Maybe this is now the story of choices when choices can be made. Dolores is horrified by her own choice to replace Teddy with the Major, a man who could not be more the polar opposite of whom she once loved. He is impatient, cruel. He has no nostalgia or sense of the past. She did what she saw necessary, eradicate a weakness, a man who was not ready for the great fight, but maybe she sacrificed more than just Teddy’s conscience on the way there. They may be entering the dark tunnel of the Mesa in this episode, ready to wreak havoc upon the newly arrived operational team (after Charlotte Hale has finally managed to complete her mission) – but something essential is missing, and there might be no way of getting it back now.
And on the edges of the park, still pursuing some kind of mission that he believes he understands, one that Ford wrote specifically for him, is the Man in Black now accompanied by a daughter who is raging against his decision to die in the park, to commit suicide by robot. We get a sense of what their initial rift was, where Emily/Grace and William/Man in Black split back in the day: she blamed him for her mother’s suicide, her mother whom he took for holidays in the park, but never in Westworld, her mother who always thought they weren’t safe there. He thinks she is so desperate for his love that she learned everything she could about the place he was so obsessed with, to the point where she is now better equipped for his game than he is. She refutes, and says she merely wants him to come home with her, to finally prioritise the real world over this fake one, for as long as he can tell the difference. Except she doesn’t realise that he is already way beyond that, that the real world doesn’t even exist for William anymore. He is fully invested in this adventure, more than he loves his daughter, who is left behind.
Random notes:
I think this show refound its footing in Shogun world, and also somehow righted itself through adding William’s daughter and Elsie to the narrative.

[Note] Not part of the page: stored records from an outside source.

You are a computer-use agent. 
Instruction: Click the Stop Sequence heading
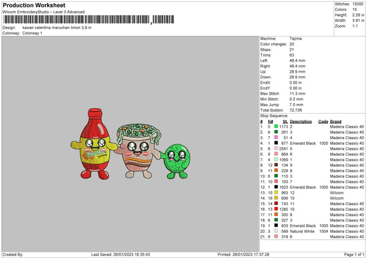273,115
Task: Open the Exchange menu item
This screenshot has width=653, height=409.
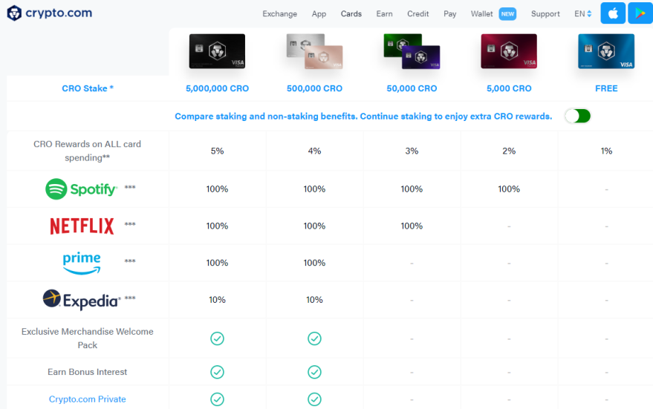Action: [x=279, y=13]
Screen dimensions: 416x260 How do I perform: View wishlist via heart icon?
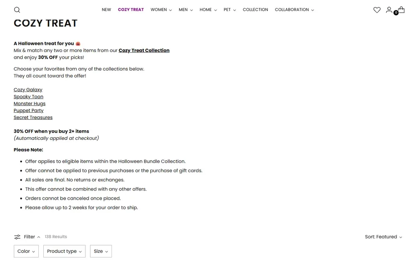pos(377,10)
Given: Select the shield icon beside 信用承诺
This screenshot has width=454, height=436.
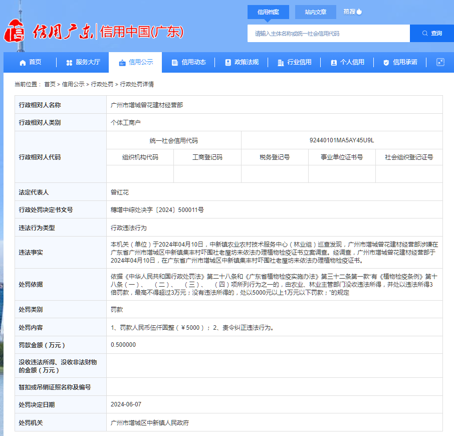Looking at the screenshot, I should coord(385,62).
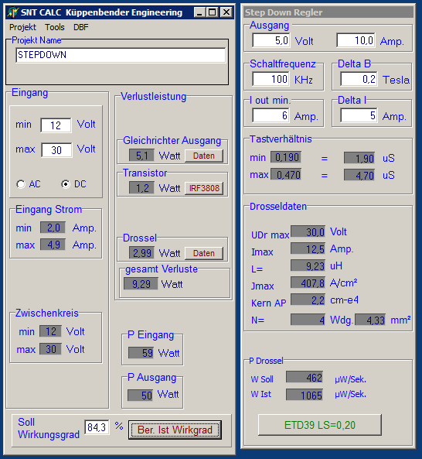422x459 pixels.
Task: Click the Soll Wirkungsgrad percent field
Action: (97, 427)
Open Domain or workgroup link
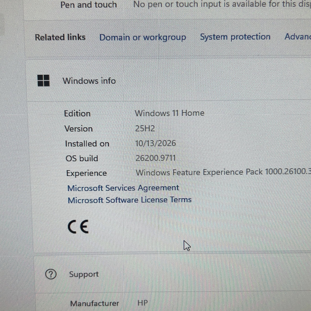Viewport: 311px width, 311px height. (143, 37)
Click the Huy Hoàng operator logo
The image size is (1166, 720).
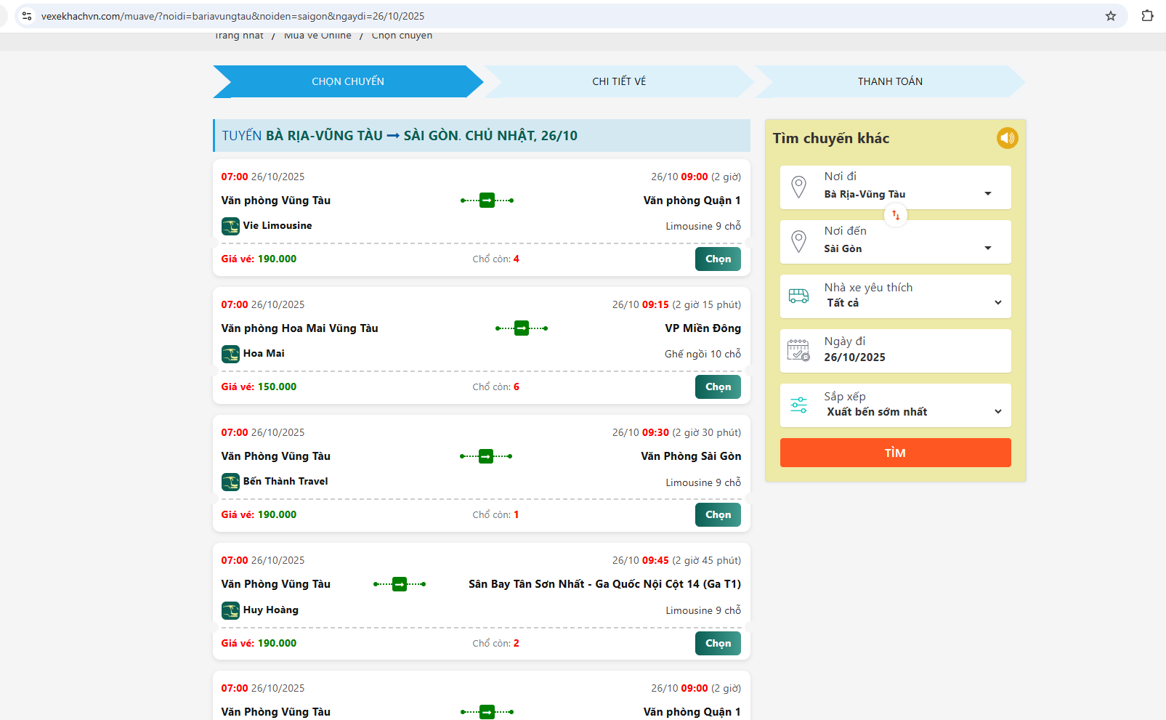point(230,610)
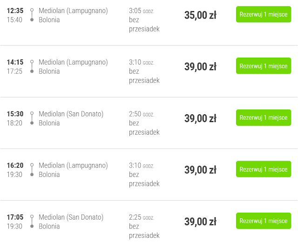
Task: Reserve a seat on the 15:30 departure
Action: click(x=263, y=117)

Akane thanks Maeve for giving her a choice about her life, but also doesn’t go with her, and instead chooses something that may be death. This is what freedom means to her – being able to fully honour her daughter’s life, by attempting to rebuild her village, which has been sacked, but also facing the very real possibility of perishing in this place that is so tainted by complete violence.
I guess we don’t really know what happens to the Great Scotsman who flies in to save the day, and ridicules Ashley for failing so hard at his job, except that in what we know is the present tense, he’s no longer there. Neither, for that matter, are Charlotte Hale and Elsie.